Throngs of tourists and shoppers strolled in and out of Christmas on The Strand in the island’s downtown on Friday, the traditional beginning of the holiday season for area businesses.

While the weekend of Dickens on the Strand, Galveston’s annual holiday festival in early December, has historically been the busiest weekend for island businesses, Black Friday is quickly becoming its equal, said Ginger Herter, co-owner of Strand Brass and Christmas on The Strand, 2115 Strand.

“We’ve been trying to eat lunch for three hours now,” she said.

The day after Thanksgiving is called Black Friday because that’s traditionally when holiday shoppers pushed retail sales into the black, into profit, although the day has become less the bonanza in recent years as shopping habits have changed, industry observers have reported.

Nationwide, businesses have decried the growth of online shopping leading to fewer in-store shoppers, but local business owners said they haven’t experienced the same trend.

Businesses throughout Galveston County spent Friday hosting crowds of shoppers trying to shop locally while also preparing for the rest of the weekend, which will include Small Business Saturday.

“The holiday season has steadily grown for us each year except for the year after Hurricane Ike,” said Wendy Morgan, who is an owner of The Admiralty at 2221 Strand.

Throughout Galveston County, businesses spent the days before Thanksgiving decorating and setting up to serve the dozens of holiday shoppers they expected in the weeks leading up to Christmas.

Sandra Kelly and her daughter, Melissa Kelly, who own Strawberry Hill Unique Upcycling Boutique in League City, helped sponsor a pop-up Christmas market to spur shoppers in Galveston County’s biggest city.

The market is a combination of local artists and crafters, Sandra Kelly said.

“Of course, more people are shopping during the holidays so we have a broader exposure,” she said. “Those customers that shop with us during the Christmas season come back and become loyal customers throughout the year.”

About 20 percent of Strawberry Hill’s bottom line comes during the holiday season, which runs from the fall through Christmas, Sandra Kelly said.

Other business owners agreed with the 20 percent figure.

Sarah Moore Click, the owner of Surf Styles at 2119 Strand in Galveston, went into the store Thanksgiving Day to do some setting up and ended up helping a big group of shoppers for several hours, she said.

“People are going to be here as tourists,” she said. “That’s why businesses have to decorate and be festive — to give people a reason to step into the store.”

After all of the unexpected shoppers Thursday, Click said she planned to open on Thanksgiving officially in 2019.
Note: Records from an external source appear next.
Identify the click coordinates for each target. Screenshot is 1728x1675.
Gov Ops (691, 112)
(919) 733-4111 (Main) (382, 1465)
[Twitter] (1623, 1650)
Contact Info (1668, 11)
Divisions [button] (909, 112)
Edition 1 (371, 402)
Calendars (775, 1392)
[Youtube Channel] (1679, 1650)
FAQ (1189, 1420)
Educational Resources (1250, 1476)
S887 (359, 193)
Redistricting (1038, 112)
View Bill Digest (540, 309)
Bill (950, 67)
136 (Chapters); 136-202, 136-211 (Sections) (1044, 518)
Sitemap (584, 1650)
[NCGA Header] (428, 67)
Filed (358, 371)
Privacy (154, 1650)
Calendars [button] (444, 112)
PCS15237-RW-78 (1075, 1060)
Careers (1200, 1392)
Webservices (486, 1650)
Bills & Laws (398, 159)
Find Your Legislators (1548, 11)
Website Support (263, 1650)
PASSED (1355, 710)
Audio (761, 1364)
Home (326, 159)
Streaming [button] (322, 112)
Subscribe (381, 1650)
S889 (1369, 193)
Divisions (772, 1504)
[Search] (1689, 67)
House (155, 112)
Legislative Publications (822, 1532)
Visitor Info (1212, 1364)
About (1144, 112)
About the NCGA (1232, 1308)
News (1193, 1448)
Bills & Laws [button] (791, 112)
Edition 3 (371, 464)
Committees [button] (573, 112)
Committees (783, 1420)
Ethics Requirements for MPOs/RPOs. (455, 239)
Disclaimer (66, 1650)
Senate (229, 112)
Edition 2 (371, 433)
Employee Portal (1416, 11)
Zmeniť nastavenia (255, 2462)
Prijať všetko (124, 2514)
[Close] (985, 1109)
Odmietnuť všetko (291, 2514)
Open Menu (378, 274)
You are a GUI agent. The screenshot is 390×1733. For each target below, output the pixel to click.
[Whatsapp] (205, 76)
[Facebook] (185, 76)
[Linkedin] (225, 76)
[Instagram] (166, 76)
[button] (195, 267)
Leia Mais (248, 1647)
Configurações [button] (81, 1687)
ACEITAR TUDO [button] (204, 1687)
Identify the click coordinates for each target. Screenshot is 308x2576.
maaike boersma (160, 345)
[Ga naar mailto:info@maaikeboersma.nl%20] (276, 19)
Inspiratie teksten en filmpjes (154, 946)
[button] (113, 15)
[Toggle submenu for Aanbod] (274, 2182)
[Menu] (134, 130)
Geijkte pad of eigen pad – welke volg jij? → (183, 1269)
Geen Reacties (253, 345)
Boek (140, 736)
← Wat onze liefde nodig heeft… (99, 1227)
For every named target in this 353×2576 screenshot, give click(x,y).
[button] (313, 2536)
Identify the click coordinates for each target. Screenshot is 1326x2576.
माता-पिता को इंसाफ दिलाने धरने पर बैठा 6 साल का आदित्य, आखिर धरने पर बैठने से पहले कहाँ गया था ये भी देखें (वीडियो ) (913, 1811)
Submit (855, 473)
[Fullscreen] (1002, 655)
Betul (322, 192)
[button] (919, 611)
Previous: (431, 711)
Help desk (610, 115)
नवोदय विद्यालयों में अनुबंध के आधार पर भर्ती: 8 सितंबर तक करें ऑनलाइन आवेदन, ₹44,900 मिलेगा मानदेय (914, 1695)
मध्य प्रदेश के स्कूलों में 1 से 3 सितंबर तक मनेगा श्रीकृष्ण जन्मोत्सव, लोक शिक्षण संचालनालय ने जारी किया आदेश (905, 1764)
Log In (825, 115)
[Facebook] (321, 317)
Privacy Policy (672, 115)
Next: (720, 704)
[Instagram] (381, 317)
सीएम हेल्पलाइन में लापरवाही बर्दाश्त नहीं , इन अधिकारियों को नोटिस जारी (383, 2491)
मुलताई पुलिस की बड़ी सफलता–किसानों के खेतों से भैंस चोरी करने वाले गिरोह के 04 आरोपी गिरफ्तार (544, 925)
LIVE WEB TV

More than 164 million people are expected to shop this year over the five days beginning with Thanksgiving, according to a survey by the National Retail Federation.

But that number includes those who are planning to do their holiday shopping online, according to the survey.

The shoppers will spend between $717.5 million and $720 million during November and December this year, up from about $687.9 million in 2017, according to the National Retail Federation.